How many original and unforgettable plots have existed and been developed in cinema culture – from Griffith to Tarantino? The 50th Taormina Film Festival once again raised this question. It is enough to look at the structures of films shown here and you begin to understand that it is something rather familiar.

A competent psycho-thriller, “Blinded”, by a British newcomer Eleanor Yule, is loosely inspired by Emile Zola’s “Therese Raquin”. Another British entry “Blind Flight” about two hostages of Islamic fundamentalists in Lebanon reminds one of the immortal subject of Leo Tolstoy’s “Prisoner of Caucasus”, already used and modernized a few years ago in the context of the Chechenian war by Sergei Bodrov in his “Prisoner of the Mountains”.

“Die Andere Frau” (“The Other Woman”) by Margarethe von Trotta evokes the notorious Stasi operation “Fucking for the Fatherland” in the former DDR. But on a personal level this political film by a famous German director deals with a classical situation when the wife discovers that her loving husband has for decades had “another life, another woman”.

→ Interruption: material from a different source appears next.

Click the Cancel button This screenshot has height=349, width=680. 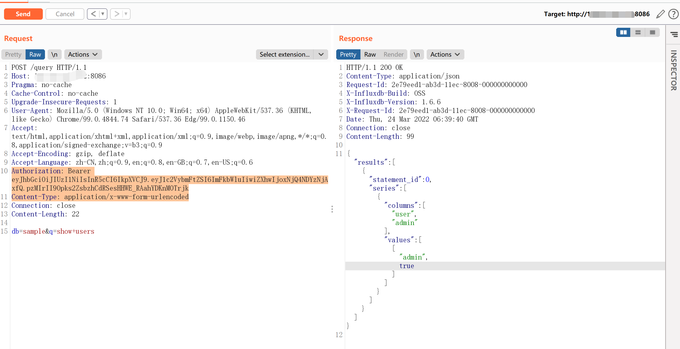pyautogui.click(x=65, y=14)
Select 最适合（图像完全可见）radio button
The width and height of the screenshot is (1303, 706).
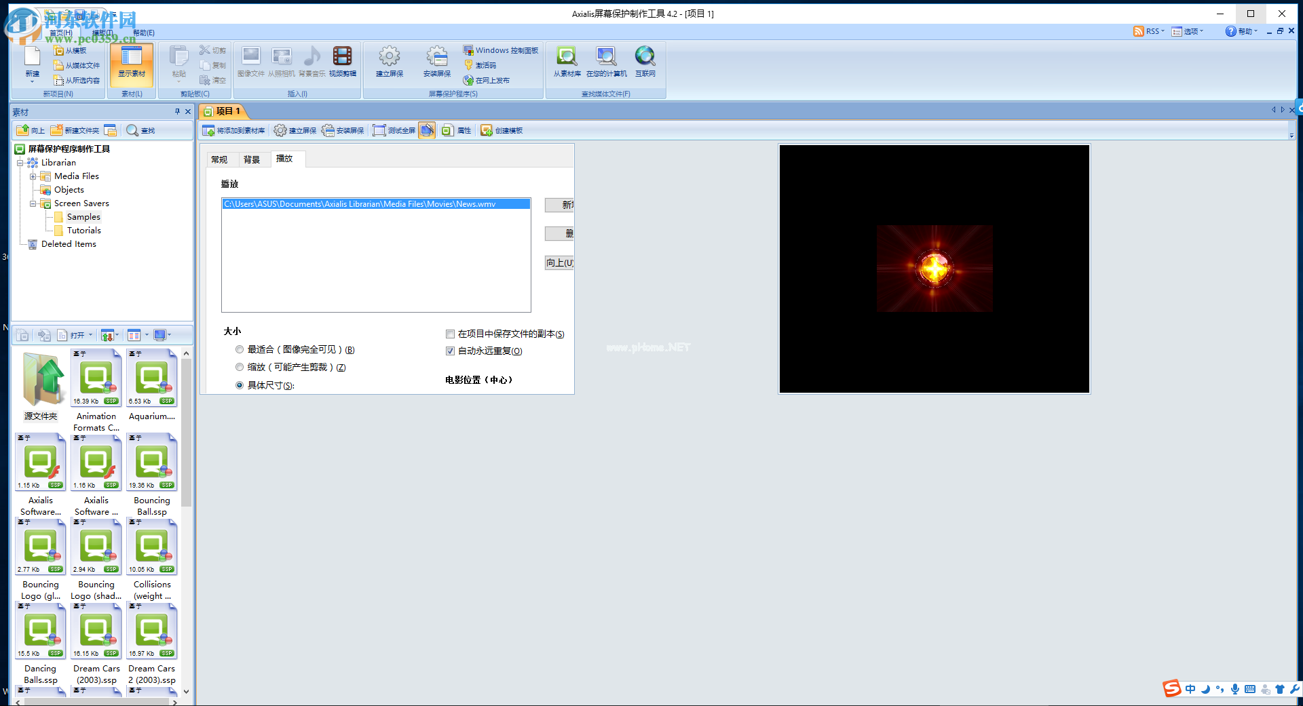(240, 349)
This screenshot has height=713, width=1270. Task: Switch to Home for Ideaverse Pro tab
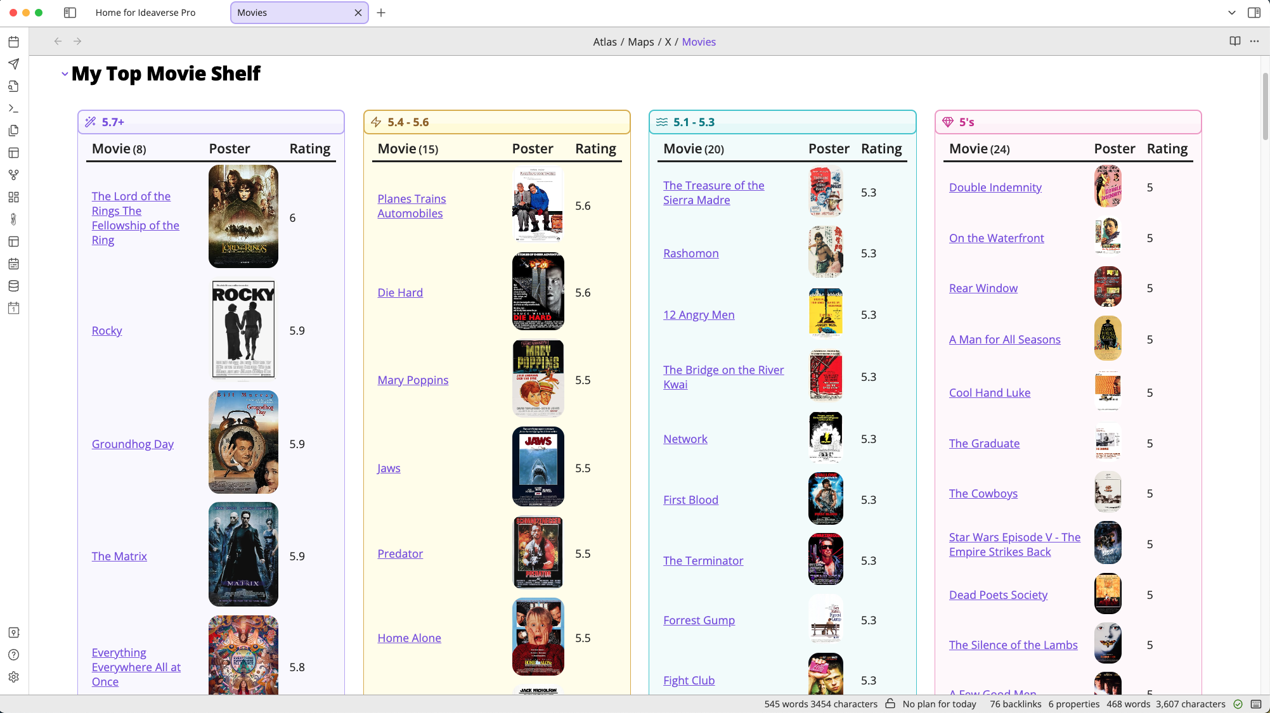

The Danish “Villa Paranoia”, which was awarded the FIPRESCI prize in Taormina, also looks like a remake of a typical Dogme film – not because of its style but because of its plot. We have seen similar nice stories about lonely and alienated people, old or handicapped, physically or mentally, in films such as “Mifune” and “Italian for Beginners”. Moreover, if you imagine Robert De Niro and Julia Roberts as the main characters it would turn out to be a routine Hollywood comedy-drama. Luckily, not so well known Danish performers make these old patterns look fresh. It is also worth mentioning that the plot of “Villa Paranoia” is a slight reflection of Moliere’s comedies.

Probably the most popular theme in Taormina could be found in “Hurensohn” (“The Whore’s Son”), an Austrian film directed by a debutant Michael Sturminger. As a child, Ozren considered his mother a beautiful queen but, at the age of 16, he discovers that she is a whore, and this discovery leads to a tragedy. The French “Ma Mere” (“My Mother”), a second film by Christophe Honoré, a free screen adaptation of Georges Bataille’s novel, is even more tragic. Helene, the main whore of Mediteranian, makes her 17-year-old son participate in an orgy and debauchery. The real subject of the film is incest, and the director tries, more or less successfully, to reach the scale of an ancient Greek myth.

None of these films are masterpieces, but many of them give a good chance for actors and especially actresses — Isabelle Huppert (“Ma Mere”), Barbara Sukova (“The Other Woman”), Chulpan Khamatova (“The Whore’s Son”). The time of remakes is not the time of director’s discoveries, it’s the time of extraordinary performances. Like in the theatre, where the same plays have filled the stage for centuries, and Romeo and Juliet, Treplev and Nina Zarechnaia are played by new generations of actors.